Task material
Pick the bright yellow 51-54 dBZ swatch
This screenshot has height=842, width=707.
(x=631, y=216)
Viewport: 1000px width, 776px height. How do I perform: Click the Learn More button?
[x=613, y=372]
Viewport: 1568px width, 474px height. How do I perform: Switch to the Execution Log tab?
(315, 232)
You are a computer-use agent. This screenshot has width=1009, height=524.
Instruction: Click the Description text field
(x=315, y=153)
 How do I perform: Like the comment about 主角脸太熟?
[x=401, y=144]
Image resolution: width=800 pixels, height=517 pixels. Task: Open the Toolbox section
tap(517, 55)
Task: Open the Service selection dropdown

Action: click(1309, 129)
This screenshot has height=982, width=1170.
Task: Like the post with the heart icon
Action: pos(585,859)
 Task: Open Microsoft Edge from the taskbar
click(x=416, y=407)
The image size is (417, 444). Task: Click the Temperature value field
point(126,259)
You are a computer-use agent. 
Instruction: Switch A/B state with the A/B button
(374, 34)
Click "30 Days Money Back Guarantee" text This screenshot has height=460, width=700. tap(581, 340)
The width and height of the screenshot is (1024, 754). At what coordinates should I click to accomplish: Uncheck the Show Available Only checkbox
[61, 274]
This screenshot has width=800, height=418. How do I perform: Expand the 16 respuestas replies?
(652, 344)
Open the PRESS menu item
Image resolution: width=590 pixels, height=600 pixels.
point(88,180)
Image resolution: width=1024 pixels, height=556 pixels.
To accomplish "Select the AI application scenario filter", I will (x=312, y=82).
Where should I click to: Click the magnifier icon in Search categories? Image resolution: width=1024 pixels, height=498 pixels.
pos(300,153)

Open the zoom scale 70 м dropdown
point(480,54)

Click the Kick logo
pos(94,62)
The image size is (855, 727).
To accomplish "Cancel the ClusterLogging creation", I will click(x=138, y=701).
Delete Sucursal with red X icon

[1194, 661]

Problem statement
Keeping every line exactly as it is, retype the entries shown above.

Solution
Pick the bright yellow 51-54 dBZ swatch
This screenshot has height=842, width=707.
(x=631, y=216)
Viewport: 1000px width, 776px height. How do I perform: Click the Learn More button?
[x=613, y=372]
Viewport: 1568px width, 474px height. How do I perform: Switch to the Execution Log tab?
(315, 232)
You are a computer-use agent. This screenshot has width=1009, height=524.
Instruction: Click the Description text field
(x=315, y=153)
 How do I perform: Like the comment about 主角脸太熟?
[x=401, y=144]
Image resolution: width=800 pixels, height=517 pixels. Task: Open the Toolbox section
tap(517, 55)
Task: Open the Service selection dropdown

Action: click(1309, 129)
This screenshot has height=982, width=1170.
Task: Like the post with the heart icon
Action: pos(585,859)
 Task: Open Microsoft Edge from the taskbar
click(x=416, y=407)
The image size is (417, 444). Task: Click the Temperature value field
point(126,259)
You are a computer-use agent. 
Instruction: Switch A/B state with the A/B button
(374, 34)
Click "30 Days Money Back Guarantee" text This screenshot has height=460, width=700. tap(581, 340)
The width and height of the screenshot is (1024, 754). At what coordinates should I click to accomplish: Uncheck the Show Available Only checkbox
[61, 274]
This screenshot has width=800, height=418. How do I perform: Expand the 16 respuestas replies?
(652, 344)
Open the PRESS menu item
Image resolution: width=590 pixels, height=600 pixels.
point(88,180)
Image resolution: width=1024 pixels, height=556 pixels.
To accomplish "Select the AI application scenario filter", I will (x=312, y=82).
Where should I click to: Click the magnifier icon in Search categories? Image resolution: width=1024 pixels, height=498 pixels.
pos(300,153)

Open the zoom scale 70 м dropdown
point(480,54)

Click the Kick logo
pos(94,62)
The image size is (855, 727).
To accomplish "Cancel the ClusterLogging creation", I will click(x=138, y=701).
Delete Sucursal with red X icon

[1194, 661]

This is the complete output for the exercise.